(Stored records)
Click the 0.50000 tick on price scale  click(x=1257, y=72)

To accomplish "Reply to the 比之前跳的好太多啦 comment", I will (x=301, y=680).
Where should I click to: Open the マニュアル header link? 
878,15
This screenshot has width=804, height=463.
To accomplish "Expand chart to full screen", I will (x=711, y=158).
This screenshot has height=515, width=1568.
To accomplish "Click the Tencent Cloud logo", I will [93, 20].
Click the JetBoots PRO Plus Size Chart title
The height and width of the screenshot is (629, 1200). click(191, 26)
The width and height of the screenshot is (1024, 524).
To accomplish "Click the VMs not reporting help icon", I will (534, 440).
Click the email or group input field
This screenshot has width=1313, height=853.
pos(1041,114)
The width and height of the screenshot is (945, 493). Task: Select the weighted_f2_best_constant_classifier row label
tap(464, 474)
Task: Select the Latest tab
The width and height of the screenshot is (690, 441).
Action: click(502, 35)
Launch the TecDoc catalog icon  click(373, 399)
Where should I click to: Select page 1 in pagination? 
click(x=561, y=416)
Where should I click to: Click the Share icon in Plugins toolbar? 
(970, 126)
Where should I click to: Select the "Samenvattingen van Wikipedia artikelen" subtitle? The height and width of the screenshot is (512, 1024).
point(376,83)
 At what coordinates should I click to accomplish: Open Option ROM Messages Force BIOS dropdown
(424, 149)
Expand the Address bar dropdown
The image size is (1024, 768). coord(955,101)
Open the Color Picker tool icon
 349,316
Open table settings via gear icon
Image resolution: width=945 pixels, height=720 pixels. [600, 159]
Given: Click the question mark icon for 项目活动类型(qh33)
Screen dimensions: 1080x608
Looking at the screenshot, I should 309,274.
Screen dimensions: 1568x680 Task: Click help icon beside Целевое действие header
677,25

• _INSTRUCTIONS FOR THE TASK_: In full and without change, transcribe every line of the records above.

• _RESULT FOR THIS TASK_:
Click the 0.50000 tick on price scale  click(x=1257, y=72)

To accomplish "Reply to the 比之前跳的好太多啦 comment", I will (x=301, y=680).
Where should I click to: Open the マニュアル header link? 
878,15
This screenshot has width=804, height=463.
To accomplish "Expand chart to full screen", I will (x=711, y=158).
This screenshot has height=515, width=1568.
To accomplish "Click the Tencent Cloud logo", I will [93, 20].
Click the JetBoots PRO Plus Size Chart title
The height and width of the screenshot is (629, 1200). click(191, 26)
The width and height of the screenshot is (1024, 524).
To accomplish "Click the VMs not reporting help icon", I will (534, 440).
Click the email or group input field
This screenshot has width=1313, height=853.
pos(1041,114)
The width and height of the screenshot is (945, 493). Task: Select the weighted_f2_best_constant_classifier row label
tap(464, 474)
Task: Select the Latest tab
The width and height of the screenshot is (690, 441).
Action: click(502, 35)
Launch the TecDoc catalog icon  click(373, 399)
Where should I click to: Select page 1 in pagination? 
click(x=561, y=416)
Where should I click to: Click the Share icon in Plugins toolbar? 
(970, 126)
Where should I click to: Select the "Samenvattingen van Wikipedia artikelen" subtitle? The height and width of the screenshot is (512, 1024).
point(376,83)
 At what coordinates should I click to accomplish: Open Option ROM Messages Force BIOS dropdown
(424, 149)
Expand the Address bar dropdown
The image size is (1024, 768). coord(955,101)
Open the Color Picker tool icon
 349,316
Open table settings via gear icon
Image resolution: width=945 pixels, height=720 pixels. [600, 159]
Given: Click the question mark icon for 项目活动类型(qh33)
Screen dimensions: 1080x608
Looking at the screenshot, I should 309,274.
Screen dimensions: 1568x680 Task: Click help icon beside Целевое действие header
677,25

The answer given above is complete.